Sunday, November 04, 2007

The Long March to a Chinese EELV

Last week, the China Academy of Launch Vehicle Technology (CALT) announced that its Long March 5 family of rockets will make its maiden flight in 2013. The Long March 5 family is roughly equivalent to America's Atlas V and Delta IV, or Russia's Angara family.

The proponents of the belief that China will beat the US to the moon generally don't address the long pole in the tent for a Chinese lunar mission: the launch vehicle. The current Long March 2 relies on the same hypergolic propulsion technologies as the old Titan II, and has similar performance to Soyuz (and the base variants of the EELV's.) In order to fly to the moon, China's propulsion technology will have to take "one giant leap" forward.

A new family of EELV-class rockets is important to China's future space ambitions, but it's still a long ways away from a manned lunar capability. While China hasn't made any comments in this direction, I would suspect that the first Long March 5, in 2013, will be similar in performance to the baseline Delta IV Medium or Atlas V 401. It took two years for the US to progress from the first baseline EELV flight to the first Heavy EELV flight, and I would suspect that the same would be true for China. So let's assume that, by 2015, China has a launcher that can put 25 metric tons in low earth orbit. That's still a far cry from a lunar-capable booster that can put 100+ metric tons in low earth orbit.

Even if China works all the bugs out of the new boosters by 2015, it's still an open question of how they will be used. The heaviest version of the Long March 5 could be used to launch space station modules, but it could also be used to launch two satellites to geosynchronous orbit. (Given the commercial viability of Chinese launchers, I think the latter is more likely.) The 3.35-meter version of the Long March 5 could replace the Long March 2F for manned Shenzhou launches, but there are no publicized plans to do so.
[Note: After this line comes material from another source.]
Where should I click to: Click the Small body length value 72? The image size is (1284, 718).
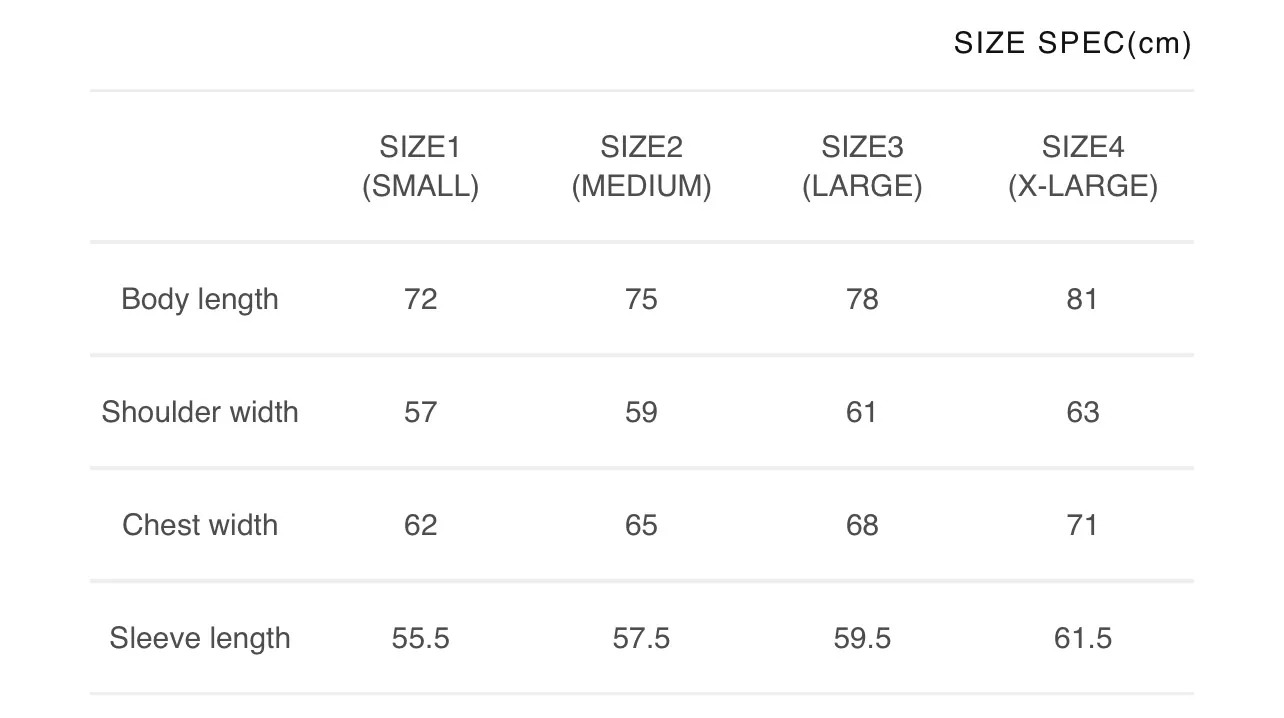click(x=420, y=299)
Long March 5 will be launched from Wenchang Space Center on Hainan Island. The choice of launch site is highly advantageous. It will have a sea port that will accept the barges which carry Long March 5 booster cores. It's close to the equator, which will allow for more payload to orbit. I would also suspect that it will allow for highly-inlined orbits by launching to the southeast (a launch to the southwest would carry the launch vehicle over Southeast Asia, so it looks unlikely.)

In short, the Long March 5 family of launchers is a major step forward for China's space program. However, it's unlikely that the Long March 5 program will enable manned lunar landings, and it's uncertain at this point what role (if any) it will play in China's manned space plans.